STATED PROBLEM =
Quote every one of the rows below word for word, leaving out the pictures.
--- --- ---
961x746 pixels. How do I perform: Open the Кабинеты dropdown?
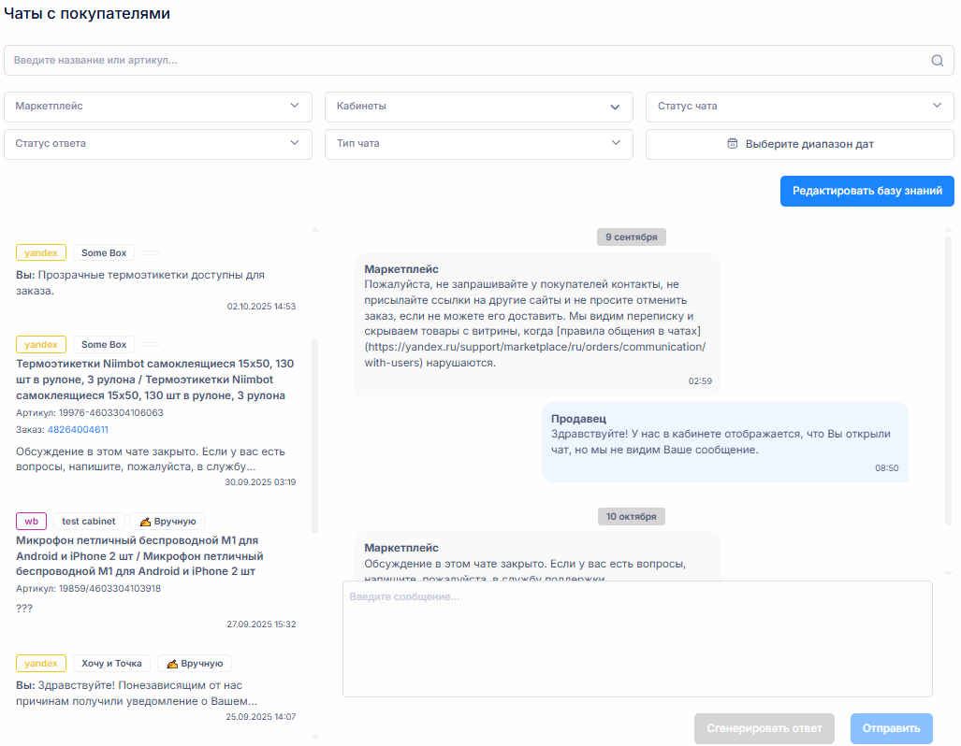(x=478, y=107)
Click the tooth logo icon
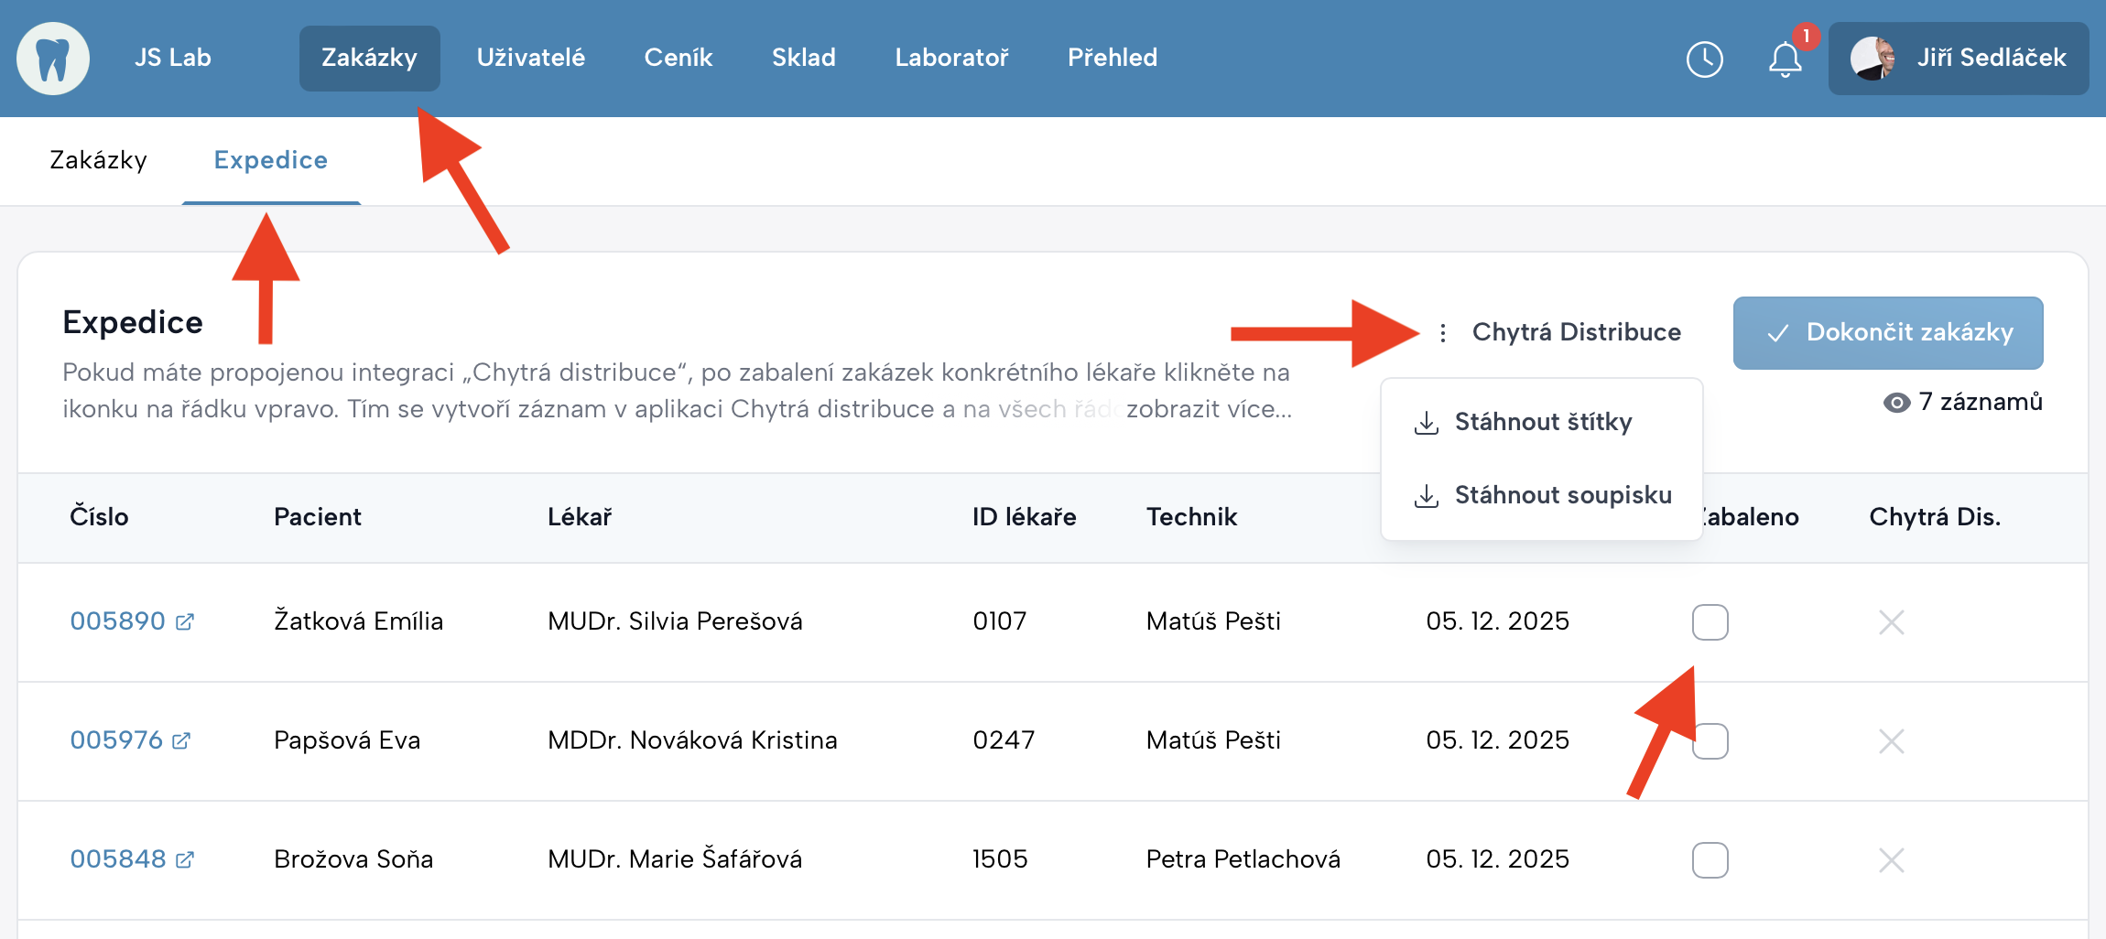 53,59
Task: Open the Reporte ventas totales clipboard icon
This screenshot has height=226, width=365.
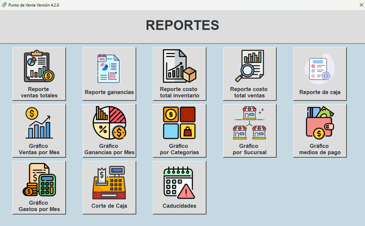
--- --- ---
SOLUTION TO THIS PROBLEM =
961x746 pixels. How do I perform: Open the Кабинеты dropdown?
(x=478, y=107)
Click the tooth logo icon
 53,59
Task: Open the Reporte ventas totales clipboard icon
This screenshot has height=226, width=365.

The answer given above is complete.